- _ABOUT THIS EXERCISE_
Can you repeat the lines that begin with the line containing "The height and width of the screenshot is (550, 932)." and continue through the line containing "center [584, 144].", swapping "Netherlands" for "Belgium" and keeping everything else the same?

[Stored data]
======
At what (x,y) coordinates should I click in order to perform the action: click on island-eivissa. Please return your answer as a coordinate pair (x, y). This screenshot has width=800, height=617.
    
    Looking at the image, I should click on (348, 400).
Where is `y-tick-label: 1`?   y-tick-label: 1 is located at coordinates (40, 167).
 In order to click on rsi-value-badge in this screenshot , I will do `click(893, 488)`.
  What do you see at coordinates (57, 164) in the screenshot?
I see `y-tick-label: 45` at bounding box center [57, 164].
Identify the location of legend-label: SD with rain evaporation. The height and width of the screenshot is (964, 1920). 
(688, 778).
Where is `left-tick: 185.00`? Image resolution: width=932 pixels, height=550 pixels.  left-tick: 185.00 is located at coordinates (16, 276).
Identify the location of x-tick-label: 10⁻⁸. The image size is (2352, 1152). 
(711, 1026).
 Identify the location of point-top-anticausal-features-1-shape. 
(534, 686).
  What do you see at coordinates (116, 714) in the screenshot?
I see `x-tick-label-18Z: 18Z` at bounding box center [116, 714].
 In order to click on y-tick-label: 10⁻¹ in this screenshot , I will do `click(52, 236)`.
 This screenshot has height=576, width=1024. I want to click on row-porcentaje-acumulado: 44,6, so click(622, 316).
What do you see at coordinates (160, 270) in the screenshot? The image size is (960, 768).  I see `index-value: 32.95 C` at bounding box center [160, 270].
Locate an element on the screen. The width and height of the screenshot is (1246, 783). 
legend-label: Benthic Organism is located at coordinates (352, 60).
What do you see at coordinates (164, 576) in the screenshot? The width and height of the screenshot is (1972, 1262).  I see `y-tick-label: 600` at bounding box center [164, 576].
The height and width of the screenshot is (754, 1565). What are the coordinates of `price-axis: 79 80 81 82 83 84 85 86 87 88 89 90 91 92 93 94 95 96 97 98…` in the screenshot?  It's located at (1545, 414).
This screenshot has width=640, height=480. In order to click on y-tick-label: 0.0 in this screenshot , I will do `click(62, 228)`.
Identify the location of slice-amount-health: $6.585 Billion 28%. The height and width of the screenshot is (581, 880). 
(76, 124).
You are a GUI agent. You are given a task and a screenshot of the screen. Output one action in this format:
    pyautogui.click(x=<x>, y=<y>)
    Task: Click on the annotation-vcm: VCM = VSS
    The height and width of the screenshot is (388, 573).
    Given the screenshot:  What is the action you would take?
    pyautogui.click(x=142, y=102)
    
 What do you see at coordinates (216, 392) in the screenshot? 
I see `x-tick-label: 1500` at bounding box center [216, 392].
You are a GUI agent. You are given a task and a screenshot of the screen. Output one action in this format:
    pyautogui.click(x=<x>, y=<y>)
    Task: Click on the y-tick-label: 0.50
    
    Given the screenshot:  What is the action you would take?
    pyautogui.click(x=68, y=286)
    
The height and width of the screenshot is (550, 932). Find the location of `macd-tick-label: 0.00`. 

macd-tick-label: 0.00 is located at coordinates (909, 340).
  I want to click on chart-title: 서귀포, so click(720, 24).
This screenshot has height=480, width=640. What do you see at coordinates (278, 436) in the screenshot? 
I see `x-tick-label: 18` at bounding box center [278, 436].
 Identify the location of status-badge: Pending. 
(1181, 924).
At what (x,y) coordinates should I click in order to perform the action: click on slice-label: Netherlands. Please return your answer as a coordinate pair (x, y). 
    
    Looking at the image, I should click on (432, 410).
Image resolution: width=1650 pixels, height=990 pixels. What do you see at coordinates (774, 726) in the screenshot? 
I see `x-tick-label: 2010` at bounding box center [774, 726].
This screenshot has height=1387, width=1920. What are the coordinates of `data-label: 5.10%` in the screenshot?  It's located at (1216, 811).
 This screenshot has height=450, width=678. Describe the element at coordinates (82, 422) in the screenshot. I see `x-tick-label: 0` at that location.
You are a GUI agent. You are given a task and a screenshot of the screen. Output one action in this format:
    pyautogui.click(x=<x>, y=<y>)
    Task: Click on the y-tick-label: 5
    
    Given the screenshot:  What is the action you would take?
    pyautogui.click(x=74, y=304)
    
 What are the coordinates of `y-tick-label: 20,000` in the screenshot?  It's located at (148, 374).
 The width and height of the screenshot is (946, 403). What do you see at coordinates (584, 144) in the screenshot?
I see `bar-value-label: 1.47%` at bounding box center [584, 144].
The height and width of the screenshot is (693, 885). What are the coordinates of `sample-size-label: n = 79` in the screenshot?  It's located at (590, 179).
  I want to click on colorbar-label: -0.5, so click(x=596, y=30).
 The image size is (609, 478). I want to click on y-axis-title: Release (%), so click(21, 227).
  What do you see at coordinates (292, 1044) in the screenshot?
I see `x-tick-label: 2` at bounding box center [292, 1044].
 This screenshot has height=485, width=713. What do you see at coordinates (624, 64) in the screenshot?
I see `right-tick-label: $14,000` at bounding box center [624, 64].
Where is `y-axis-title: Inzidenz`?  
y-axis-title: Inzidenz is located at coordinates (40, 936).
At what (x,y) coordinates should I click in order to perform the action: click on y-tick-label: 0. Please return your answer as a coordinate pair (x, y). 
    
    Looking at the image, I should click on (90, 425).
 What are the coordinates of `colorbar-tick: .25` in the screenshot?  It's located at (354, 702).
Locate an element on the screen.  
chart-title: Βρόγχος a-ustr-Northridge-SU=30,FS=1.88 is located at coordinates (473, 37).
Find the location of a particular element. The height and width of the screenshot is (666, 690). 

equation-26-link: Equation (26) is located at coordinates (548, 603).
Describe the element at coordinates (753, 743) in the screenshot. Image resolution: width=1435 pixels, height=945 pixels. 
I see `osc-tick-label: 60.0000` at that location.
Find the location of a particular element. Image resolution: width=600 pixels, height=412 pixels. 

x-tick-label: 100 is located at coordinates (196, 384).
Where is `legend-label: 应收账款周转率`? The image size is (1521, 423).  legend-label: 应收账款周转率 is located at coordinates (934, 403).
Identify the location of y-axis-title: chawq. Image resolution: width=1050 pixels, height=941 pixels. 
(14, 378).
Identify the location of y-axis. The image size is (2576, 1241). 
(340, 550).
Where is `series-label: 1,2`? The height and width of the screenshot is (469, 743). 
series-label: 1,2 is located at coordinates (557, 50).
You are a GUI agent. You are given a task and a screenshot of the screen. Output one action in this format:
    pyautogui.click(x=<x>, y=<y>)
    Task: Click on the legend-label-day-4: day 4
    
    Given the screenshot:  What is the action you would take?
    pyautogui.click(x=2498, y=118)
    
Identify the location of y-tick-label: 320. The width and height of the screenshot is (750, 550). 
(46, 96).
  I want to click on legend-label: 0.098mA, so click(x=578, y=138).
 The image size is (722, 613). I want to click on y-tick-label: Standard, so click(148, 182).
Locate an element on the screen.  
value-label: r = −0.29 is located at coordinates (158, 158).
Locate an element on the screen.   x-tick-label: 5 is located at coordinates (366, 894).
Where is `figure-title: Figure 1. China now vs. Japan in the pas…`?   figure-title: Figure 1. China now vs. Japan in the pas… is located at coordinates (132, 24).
======
- _EXERCISE ANSWER_
The height and width of the screenshot is (550, 932). Find the location of `macd-tick-label: 0.00`. 

macd-tick-label: 0.00 is located at coordinates (909, 340).
  I want to click on chart-title: 서귀포, so click(720, 24).
This screenshot has height=480, width=640. What do you see at coordinates (278, 436) in the screenshot? 
I see `x-tick-label: 18` at bounding box center [278, 436].
 Identify the location of status-badge: Pending. 
(1181, 924).
At what (x,y) coordinates should I click in order to perform the action: click on slice-label: Belgium. Please return your answer as a coordinate pair (x, y). 
    
    Looking at the image, I should click on (432, 410).
Image resolution: width=1650 pixels, height=990 pixels. What do you see at coordinates (774, 726) in the screenshot? 
I see `x-tick-label: 2010` at bounding box center [774, 726].
This screenshot has height=1387, width=1920. What are the coordinates of `data-label: 5.10%` in the screenshot?  It's located at (1216, 811).
 This screenshot has height=450, width=678. Describe the element at coordinates (82, 422) in the screenshot. I see `x-tick-label: 0` at that location.
You are a GUI agent. You are given a task and a screenshot of the screen. Output one action in this format:
    pyautogui.click(x=<x>, y=<y>)
    Task: Click on the y-tick-label: 5
    
    Given the screenshot:  What is the action you would take?
    pyautogui.click(x=74, y=304)
    
 What are the coordinates of `y-tick-label: 20,000` in the screenshot?  It's located at (148, 374).
 The width and height of the screenshot is (946, 403). What do you see at coordinates (584, 144) in the screenshot?
I see `bar-value-label: 1.47%` at bounding box center [584, 144].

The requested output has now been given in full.